Engaging Adolescents With Alternatives to Lecture-Based Instruction
There’s a reason why more schools do not break out of the traditional lecture-based style of education: it can be highly effective, and it lends itself to almost any subject. It’s not easy to design activities around every subject that help students learn. Instead of eliminating the traditional approach of lecturing altogether, many choose to supplement it with new approaches.
Teachers can incorporate more modes of instruction into their lessons in the form of class discussions, group work, and activity-based learning. These modes of instruction help students approach information from new angles. Students get a chance to work through problems, questions, and topics of discussion more actively. When students tackle the same problem or information in different ways, it helps them truly understand it so they can learn at a deeper level.
Experts recommend that teachers engage students by having them reflect on how they learned, what habits help and harm their learning, and how they can learn new things effectively in the future. [ii] When students have a chance to work through problems from multiple angles and reflect on how they learn, they develop the critical thinking and problem-solving skills that make them better learners and thinkers overall.
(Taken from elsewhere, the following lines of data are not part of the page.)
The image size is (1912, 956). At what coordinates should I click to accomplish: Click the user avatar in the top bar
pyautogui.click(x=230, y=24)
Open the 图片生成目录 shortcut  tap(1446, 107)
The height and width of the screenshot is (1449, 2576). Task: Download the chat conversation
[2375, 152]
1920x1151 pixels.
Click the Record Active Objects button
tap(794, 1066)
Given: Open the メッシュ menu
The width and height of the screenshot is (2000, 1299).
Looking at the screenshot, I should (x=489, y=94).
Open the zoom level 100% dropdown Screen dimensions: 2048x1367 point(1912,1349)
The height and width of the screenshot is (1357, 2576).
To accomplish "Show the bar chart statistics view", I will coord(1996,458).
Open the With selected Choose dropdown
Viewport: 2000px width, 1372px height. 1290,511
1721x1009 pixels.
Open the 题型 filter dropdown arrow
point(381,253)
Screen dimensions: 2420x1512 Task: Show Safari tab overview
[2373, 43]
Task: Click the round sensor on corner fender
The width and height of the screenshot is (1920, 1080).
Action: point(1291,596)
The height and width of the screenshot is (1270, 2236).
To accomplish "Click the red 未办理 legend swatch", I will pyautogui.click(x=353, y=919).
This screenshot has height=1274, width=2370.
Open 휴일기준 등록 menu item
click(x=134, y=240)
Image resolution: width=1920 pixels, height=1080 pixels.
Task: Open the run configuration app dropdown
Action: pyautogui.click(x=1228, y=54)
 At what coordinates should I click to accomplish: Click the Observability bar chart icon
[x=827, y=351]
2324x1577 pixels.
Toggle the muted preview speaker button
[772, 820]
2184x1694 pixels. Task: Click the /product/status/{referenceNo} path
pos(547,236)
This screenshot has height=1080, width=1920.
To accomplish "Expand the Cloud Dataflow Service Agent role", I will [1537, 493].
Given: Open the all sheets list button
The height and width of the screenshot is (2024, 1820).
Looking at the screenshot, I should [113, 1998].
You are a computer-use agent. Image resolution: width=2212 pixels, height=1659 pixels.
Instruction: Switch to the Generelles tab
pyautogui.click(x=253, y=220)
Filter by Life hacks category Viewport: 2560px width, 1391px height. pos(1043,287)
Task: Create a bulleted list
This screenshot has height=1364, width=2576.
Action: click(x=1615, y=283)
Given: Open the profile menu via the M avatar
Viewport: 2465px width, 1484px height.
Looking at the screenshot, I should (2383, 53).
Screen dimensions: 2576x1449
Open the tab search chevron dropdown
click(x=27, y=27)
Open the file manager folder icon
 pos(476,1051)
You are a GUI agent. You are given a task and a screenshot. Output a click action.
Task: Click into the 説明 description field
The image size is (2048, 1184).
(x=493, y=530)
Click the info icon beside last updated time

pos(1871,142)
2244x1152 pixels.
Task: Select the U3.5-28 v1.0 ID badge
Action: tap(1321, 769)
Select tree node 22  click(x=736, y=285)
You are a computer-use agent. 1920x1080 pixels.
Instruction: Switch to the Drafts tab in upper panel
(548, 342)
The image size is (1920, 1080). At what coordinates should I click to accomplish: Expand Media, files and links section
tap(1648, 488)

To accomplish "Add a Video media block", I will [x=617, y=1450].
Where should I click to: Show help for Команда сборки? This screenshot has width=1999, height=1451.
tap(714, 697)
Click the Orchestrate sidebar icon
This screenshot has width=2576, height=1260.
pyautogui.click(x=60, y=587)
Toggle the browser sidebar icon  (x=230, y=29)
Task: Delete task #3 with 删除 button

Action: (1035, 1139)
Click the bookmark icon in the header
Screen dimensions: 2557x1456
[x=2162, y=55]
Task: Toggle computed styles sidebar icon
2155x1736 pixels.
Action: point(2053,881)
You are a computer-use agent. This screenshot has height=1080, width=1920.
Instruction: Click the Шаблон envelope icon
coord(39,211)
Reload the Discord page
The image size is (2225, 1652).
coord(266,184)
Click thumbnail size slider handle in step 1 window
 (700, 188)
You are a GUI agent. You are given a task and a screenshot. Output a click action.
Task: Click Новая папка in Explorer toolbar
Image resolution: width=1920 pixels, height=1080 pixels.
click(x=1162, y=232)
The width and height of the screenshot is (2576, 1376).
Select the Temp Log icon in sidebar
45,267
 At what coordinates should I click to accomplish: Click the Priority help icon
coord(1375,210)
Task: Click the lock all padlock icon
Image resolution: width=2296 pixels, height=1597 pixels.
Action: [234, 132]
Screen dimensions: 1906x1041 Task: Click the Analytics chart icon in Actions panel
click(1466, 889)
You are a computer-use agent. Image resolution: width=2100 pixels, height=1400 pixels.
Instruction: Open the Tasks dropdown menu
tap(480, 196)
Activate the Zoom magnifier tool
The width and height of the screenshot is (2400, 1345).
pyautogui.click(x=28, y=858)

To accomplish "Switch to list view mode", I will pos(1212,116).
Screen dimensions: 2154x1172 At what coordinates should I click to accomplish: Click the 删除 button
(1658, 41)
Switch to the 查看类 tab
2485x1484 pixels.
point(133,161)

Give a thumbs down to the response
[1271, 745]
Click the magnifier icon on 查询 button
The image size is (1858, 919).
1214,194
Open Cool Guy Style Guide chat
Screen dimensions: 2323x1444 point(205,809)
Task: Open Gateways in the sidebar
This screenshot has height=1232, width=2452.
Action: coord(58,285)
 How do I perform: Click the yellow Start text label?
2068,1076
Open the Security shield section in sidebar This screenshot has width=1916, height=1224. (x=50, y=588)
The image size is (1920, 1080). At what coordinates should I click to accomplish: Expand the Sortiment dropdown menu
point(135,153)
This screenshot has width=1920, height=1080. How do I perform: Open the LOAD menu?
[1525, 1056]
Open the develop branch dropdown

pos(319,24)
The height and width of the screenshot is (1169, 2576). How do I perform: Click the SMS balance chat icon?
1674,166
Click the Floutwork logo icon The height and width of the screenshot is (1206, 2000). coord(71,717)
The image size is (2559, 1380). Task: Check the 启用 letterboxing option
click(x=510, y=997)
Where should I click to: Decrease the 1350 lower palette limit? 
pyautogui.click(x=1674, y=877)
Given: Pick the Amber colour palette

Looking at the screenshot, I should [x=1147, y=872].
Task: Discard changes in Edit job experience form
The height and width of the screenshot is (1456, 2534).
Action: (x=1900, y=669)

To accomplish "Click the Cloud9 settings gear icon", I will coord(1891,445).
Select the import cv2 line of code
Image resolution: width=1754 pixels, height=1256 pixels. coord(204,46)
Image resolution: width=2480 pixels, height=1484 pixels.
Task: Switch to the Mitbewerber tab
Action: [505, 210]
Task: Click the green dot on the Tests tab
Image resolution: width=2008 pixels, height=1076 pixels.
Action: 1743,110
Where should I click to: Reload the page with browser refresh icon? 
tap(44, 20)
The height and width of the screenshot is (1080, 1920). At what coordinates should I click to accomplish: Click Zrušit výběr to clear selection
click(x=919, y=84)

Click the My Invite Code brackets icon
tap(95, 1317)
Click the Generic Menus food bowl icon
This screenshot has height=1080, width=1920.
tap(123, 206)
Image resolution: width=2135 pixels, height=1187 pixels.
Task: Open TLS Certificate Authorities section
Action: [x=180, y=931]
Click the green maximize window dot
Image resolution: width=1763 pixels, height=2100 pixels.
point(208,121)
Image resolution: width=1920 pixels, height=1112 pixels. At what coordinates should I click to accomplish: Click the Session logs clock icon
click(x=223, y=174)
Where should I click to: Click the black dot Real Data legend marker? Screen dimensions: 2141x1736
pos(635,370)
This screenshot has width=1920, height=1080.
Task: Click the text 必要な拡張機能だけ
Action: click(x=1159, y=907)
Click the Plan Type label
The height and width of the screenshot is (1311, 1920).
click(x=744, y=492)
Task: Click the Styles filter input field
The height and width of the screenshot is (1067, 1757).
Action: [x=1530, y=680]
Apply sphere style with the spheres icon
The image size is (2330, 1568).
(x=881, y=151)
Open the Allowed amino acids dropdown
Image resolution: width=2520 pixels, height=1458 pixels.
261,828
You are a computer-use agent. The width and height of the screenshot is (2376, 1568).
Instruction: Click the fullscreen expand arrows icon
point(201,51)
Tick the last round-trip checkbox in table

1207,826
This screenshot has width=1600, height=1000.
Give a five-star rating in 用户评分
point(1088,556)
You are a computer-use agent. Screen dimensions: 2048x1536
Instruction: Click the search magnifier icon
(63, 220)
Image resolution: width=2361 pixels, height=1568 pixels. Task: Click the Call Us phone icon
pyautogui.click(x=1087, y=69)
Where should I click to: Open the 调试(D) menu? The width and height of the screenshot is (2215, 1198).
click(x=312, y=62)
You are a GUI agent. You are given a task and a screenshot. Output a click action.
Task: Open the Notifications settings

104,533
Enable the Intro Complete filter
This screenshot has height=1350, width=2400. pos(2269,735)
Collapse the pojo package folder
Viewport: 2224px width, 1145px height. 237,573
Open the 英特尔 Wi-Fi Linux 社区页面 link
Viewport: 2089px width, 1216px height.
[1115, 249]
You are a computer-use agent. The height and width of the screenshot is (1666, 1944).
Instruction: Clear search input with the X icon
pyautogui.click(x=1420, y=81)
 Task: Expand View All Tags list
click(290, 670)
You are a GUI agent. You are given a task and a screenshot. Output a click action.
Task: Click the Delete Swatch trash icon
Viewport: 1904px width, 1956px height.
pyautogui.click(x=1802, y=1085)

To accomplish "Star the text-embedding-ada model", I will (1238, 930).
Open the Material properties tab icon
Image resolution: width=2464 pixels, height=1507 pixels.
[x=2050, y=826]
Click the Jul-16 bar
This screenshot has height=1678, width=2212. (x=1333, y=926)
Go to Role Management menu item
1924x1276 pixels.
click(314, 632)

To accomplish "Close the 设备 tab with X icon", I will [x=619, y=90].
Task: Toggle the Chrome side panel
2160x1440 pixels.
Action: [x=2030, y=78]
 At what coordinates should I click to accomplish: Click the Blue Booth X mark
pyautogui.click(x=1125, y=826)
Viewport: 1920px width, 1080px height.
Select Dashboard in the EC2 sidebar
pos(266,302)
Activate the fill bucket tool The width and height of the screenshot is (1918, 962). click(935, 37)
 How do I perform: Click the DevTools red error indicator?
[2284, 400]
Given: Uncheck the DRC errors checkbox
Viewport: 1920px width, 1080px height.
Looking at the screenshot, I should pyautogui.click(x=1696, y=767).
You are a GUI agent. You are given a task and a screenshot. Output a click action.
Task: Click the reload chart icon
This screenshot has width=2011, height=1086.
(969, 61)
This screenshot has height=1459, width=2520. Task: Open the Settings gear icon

The Role of Individual Learning Plans in Academic Success
Because the classroom is designed to teach multiple students at once, it can be easy for individual students with different learning needs to slip through the cracks and feel left behind. Academic counseling offers students one-on-one support to capitalize on their strengths and address areas of challenge. As part of our Positive Youth Development approach at Shortridge, we attempt to find those areas in which a student excels, and incorporate them into their learning strategies.
Individual learning plans (ILPs) help students overcome common learning difficulties by identifying problem areas and developing goals and processes for working on them. ILPs should take into account learning differences, or conditions like Attention-Deficit/Hyperactivity Disorder, which profoundly impact how students learn. With new organizational and academic strategies, students can overcome the biggest learning obstacles these conditions present. This ongoing process of setting new goals and modifying a student’s approach over time is the kind of personalized academic support necessary for success.
When students encounter multiple ways of learning, they naturally have more opportunities to find the learning methods that work for them. Instructors at Shortridge Academy take their students’ differing needs into account and stay flexible with multi-modal approaches to learning in the classroom. This way, they engage more students and support learning at a deeper level while helping students find their academic confidence in challenging subjects. Combining these approaches, students can find their strengths, identify how they learn best, and grow towards academic and personal success.